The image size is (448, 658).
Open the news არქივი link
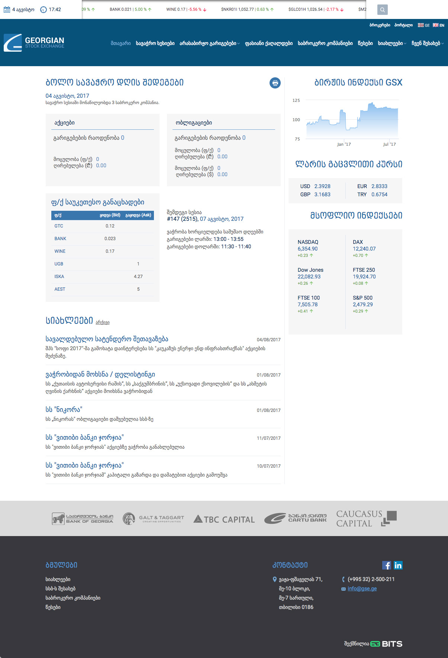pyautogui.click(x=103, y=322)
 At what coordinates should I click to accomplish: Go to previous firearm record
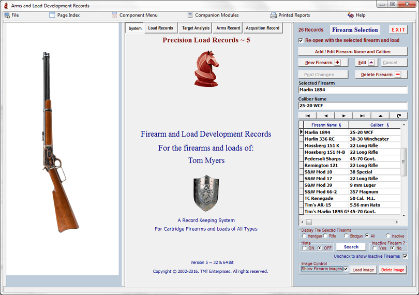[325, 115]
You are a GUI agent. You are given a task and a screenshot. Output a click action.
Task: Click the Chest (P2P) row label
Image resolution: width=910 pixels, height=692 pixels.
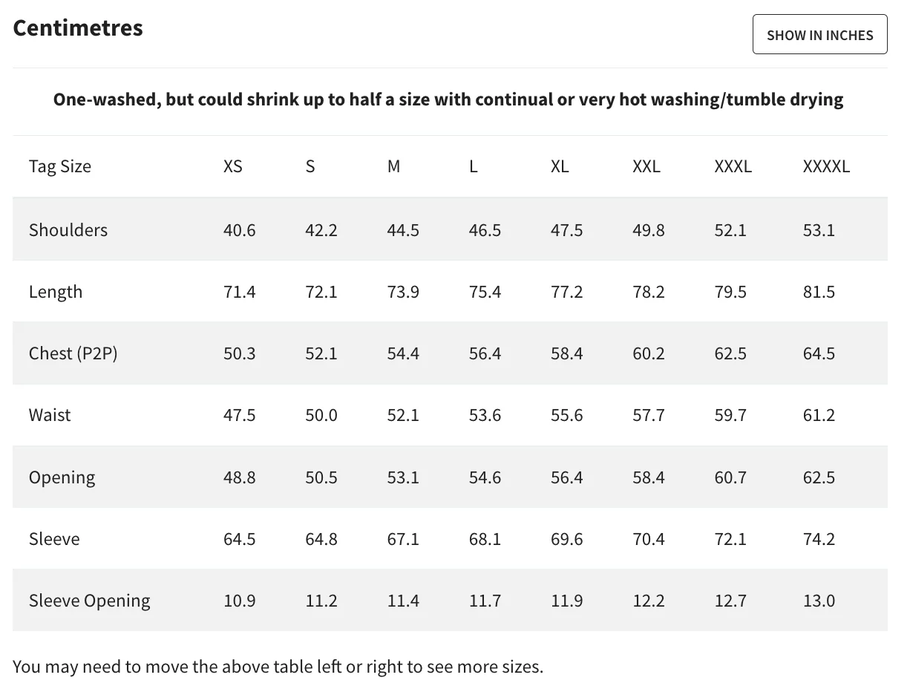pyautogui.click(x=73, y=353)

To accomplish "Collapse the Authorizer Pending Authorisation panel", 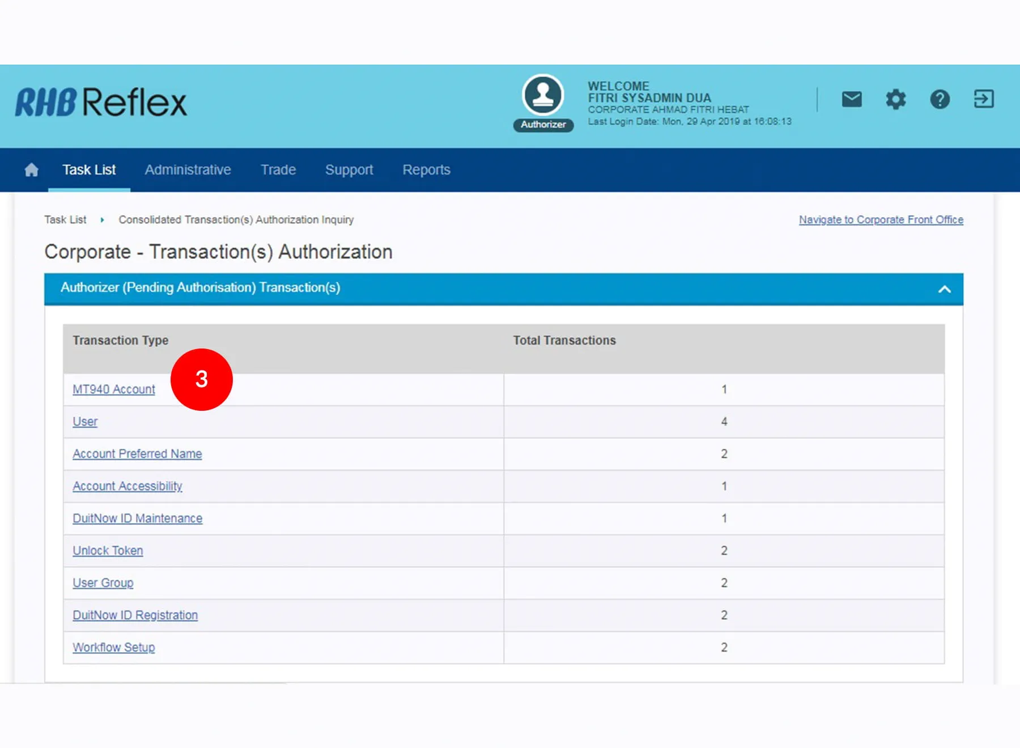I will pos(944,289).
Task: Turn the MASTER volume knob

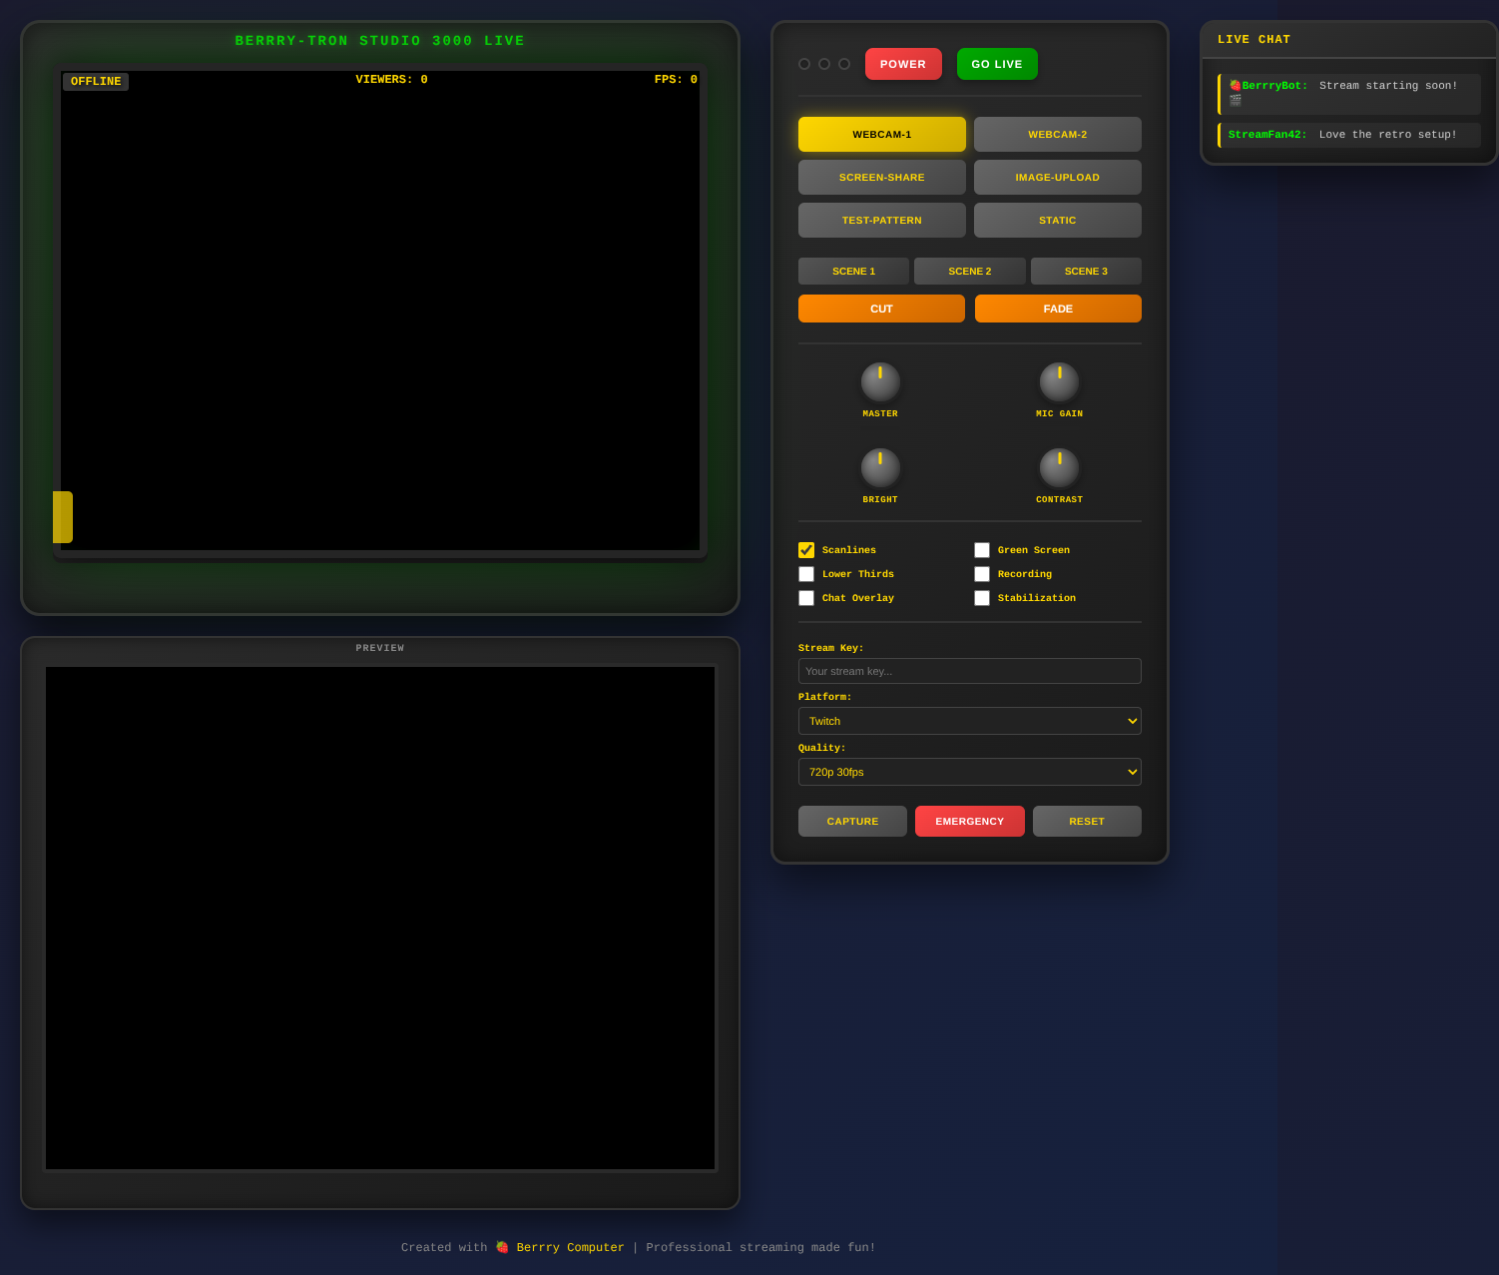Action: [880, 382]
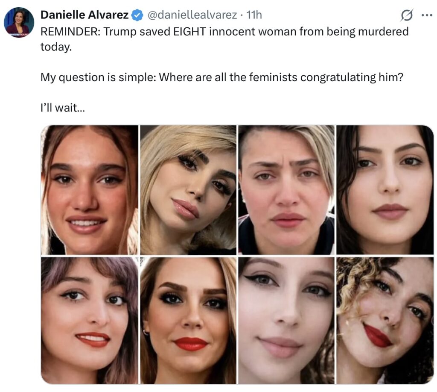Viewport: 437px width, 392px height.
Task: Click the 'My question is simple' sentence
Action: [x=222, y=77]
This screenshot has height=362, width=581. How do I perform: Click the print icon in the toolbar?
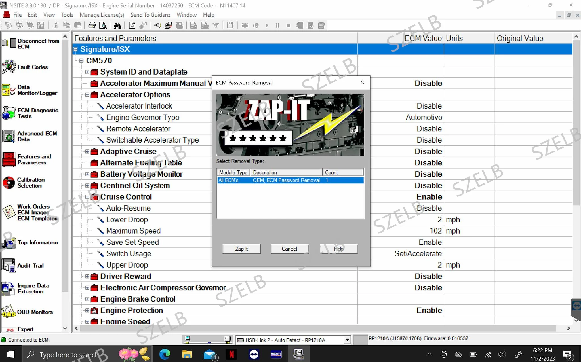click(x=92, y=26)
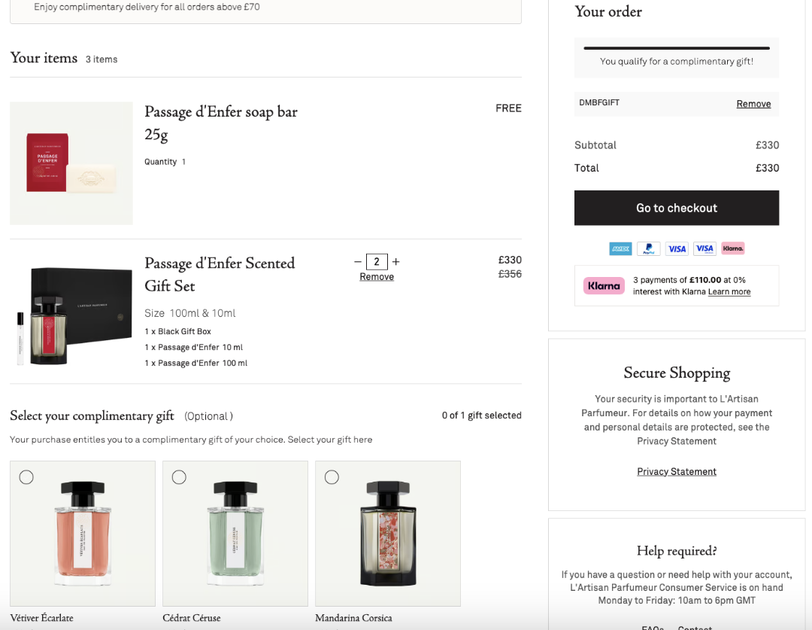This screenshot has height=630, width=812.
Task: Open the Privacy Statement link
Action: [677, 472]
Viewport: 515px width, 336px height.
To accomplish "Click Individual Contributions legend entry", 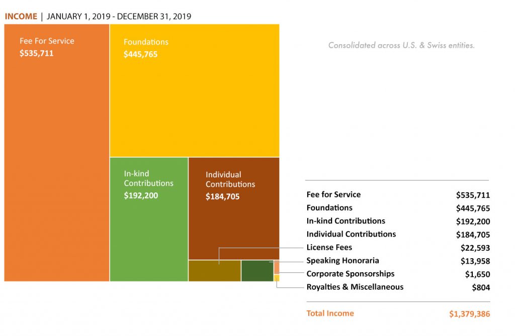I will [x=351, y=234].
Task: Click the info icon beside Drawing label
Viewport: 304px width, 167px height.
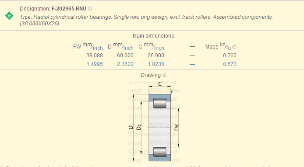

..........

> [EXERCISE INSTRUCTIONS]
The reply should consist of a single number: how many lines in the listing contain the word "label".

> [RESPONSE TO THIS EXERCISE]
2